What Is The Difference Between Investment Management And Wealth Management?

 

 

What Is The Difference Between Investment Management And Wealth Management?

 

 

Investment management and wealth management – it is easy to be confused by these terms, especially since they are often misrepresented. What do they really mean, what are the key differences, and which might be best for you?

 

 

 

What is wealth management?

 

Wealth management looks at an individual’s finances as a whole and how they can be managed to achieve their long-term financial and personal goals. In addition to handling clients’ investments, wealth management encompasses a wide set of services, such as legal planning, insurance, accounting, and financial, charitable giving, and tax advice.

 

There are higher minimum asset thresholds, and one can expect to pay higher fees for the more comprehensive service.

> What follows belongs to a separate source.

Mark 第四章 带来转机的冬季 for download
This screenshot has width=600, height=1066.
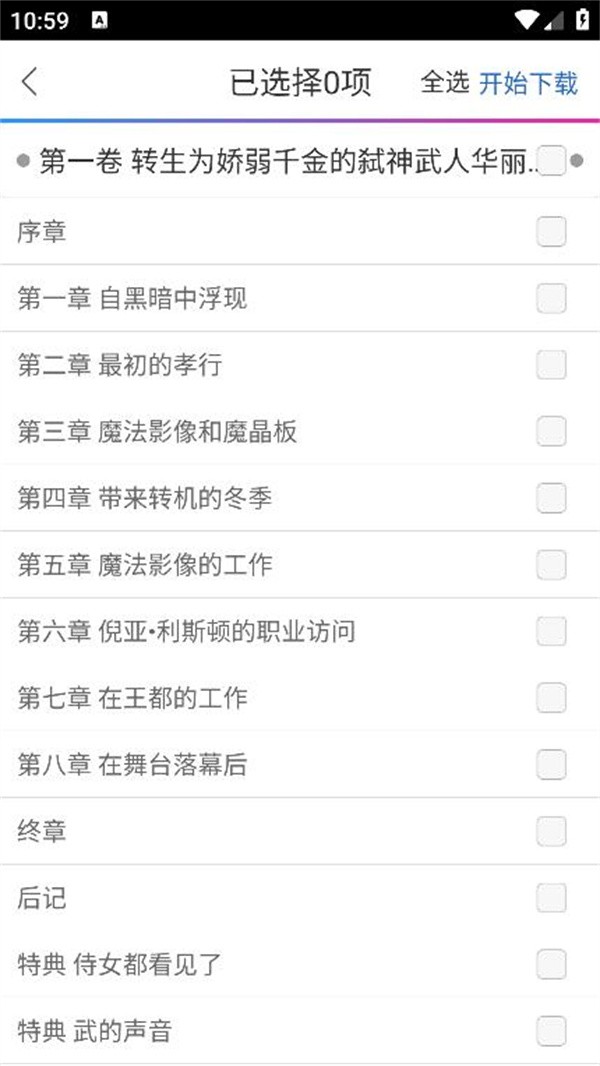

Although a good manager could justify this through the savings their service provides.

 

Advantages of wealth management

 

As wealth managers offer many of the services of an investment manager, their clients gain the same benefits. However, the additional services on offer mean that wealth management can provide further advantages.

 

Coherent Strategy

 

As wealth management looks at all aspects of clients’ financial affairs, it aims to provide a custom-made strategy to realise their objectives. For example, by combining different services, a wealth manager can find the best path to paying off a mortgage or planning for retirement, whilst avoiding tax inefficiencies or undue risk.

 

This holistic approach attempts to understand and predict how different areas of an individual’s finances interact and organise them appropriately.

 

Simplicity

 

A wealth manager can provide a single focal point for all financial matters. Rather than having a wide assortment of advisors, a wealth manager may replace the need for a separate financial planner or investment manager, for example.

 

Their breadth of knowledge also means that they can act as a guide for those less familiar with the practices and technical language that often surrounds financial services.

 

What is investment management?

 

The primary role of the investment manager is to advise on, organise and grow clients’ investments.

 

After discussing a client’s financial goals and acceptable risk levels, an investment manager assembles a portfolio of investments appropriate to their requirements. They then will keep clients updated on the state of their portfolio, offering recommendations and implementing changes.

 

Advantages of investment management

 

Investment management services sometimes require a minimum investment and come with a fee – generally a small percentage of the assets under management. However, they can offer numerous benefits.

 

Reduced Risk

 

With an investment manager constructing a diverse portfolio, assets are less vulnerable to fluctuations in individual investments. With hundreds of smaller investments likely spread across different industries and asset classes, if one performs poorly, others are likely to compensate.